### [Assignment 1]
List every percentage that appears in the nursing shortage text.
### [Assignment 2]
According to the nursing shortage text, how many more nurses does the Bureau of Labor Statistics project will be needed by 2022?

:: Text provided ::

Brain tumor patient Lori Simons, left, receives an experimental cancer drug from nurse Norissa Honea at Phoenix's Barrow Neurological Institute last October. (AP Photo/Brian Skoloff)

Nursing is bracing for what’s being called a “silver tsunami” — a graying Baby Boomer workforce entering retirement. On top of that, many other nurses are leaving the field out of frustration. Why? They don’t feel they’re making enough of a difference for their patients.

A 2011 study found that more than 20 percent of nurses who provide direct patient care expressed job dissatisfaction, compared to 13 percent of nurses in non-institutional settings.

While some experts caution that we don’t know how many nurses will be leaving the workforce, the Bureau of Labor Statistics projects that 526,800 more nurses will be needed by 2022 -- an increase of 19.4 percent from 2012 -- to help keep up with patient growth and replace those who leave.

Physicians also face a serious shortage. A recent study shows that by 2025, the nation will require as many as 90,000 more of them.

But the struggle to fill nursing positions is different from the effort to add to the physician workforce.

[Med school association warns of 90,000 doctor shortage by 2025]

One main reason: There are not enough faculty to teach incoming nursing students. Either faculty are leaving due to retirement -- like their counterparts in health-care settings, they too are aging – or they’re gaining higher salaries elsewhere in practice settings other than teaching.

:::
:: Provided records ::

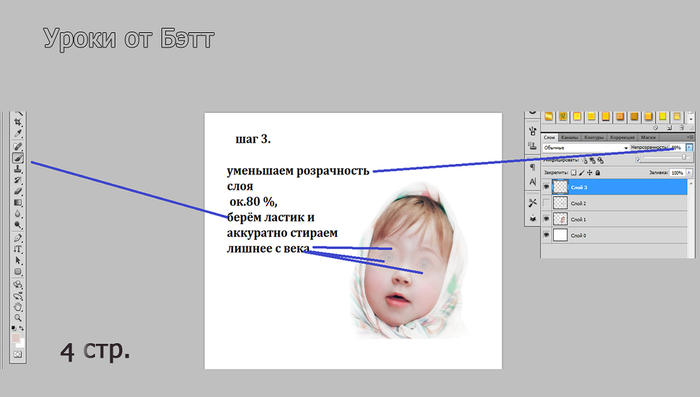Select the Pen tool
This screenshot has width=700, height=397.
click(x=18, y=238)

:::
:: Provided records ::

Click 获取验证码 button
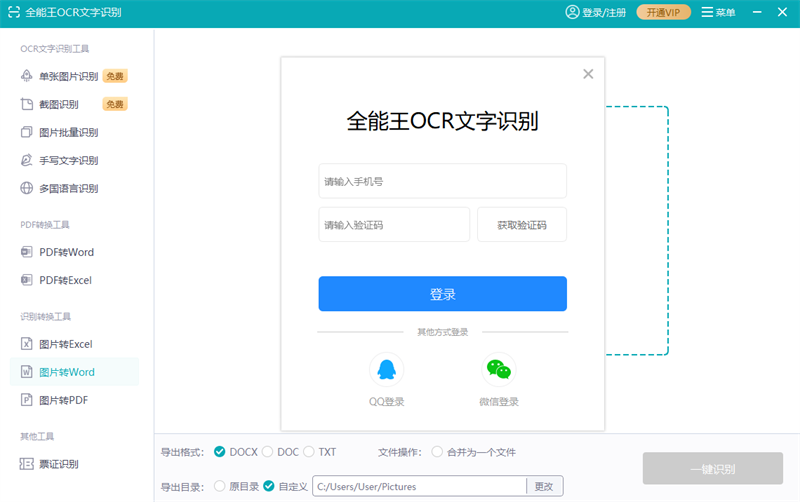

:::
:: Provided records ::

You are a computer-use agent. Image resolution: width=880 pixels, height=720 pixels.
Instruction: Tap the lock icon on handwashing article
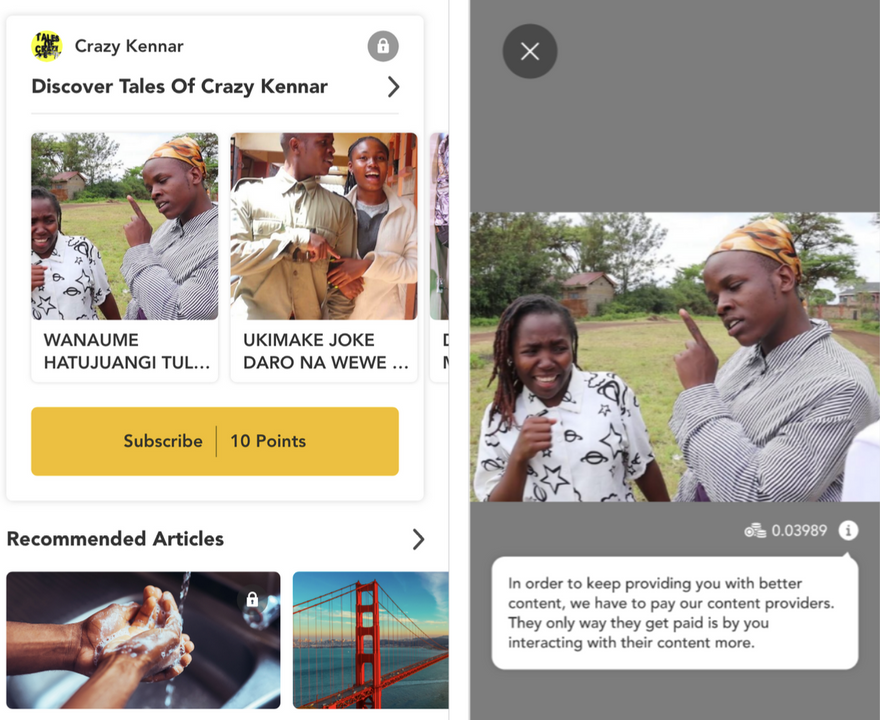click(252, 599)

:::

### [Your solution 1]
more than 20 percent
13 percent
19.4 percent

### [Your solution 2]
526,800 more nurses.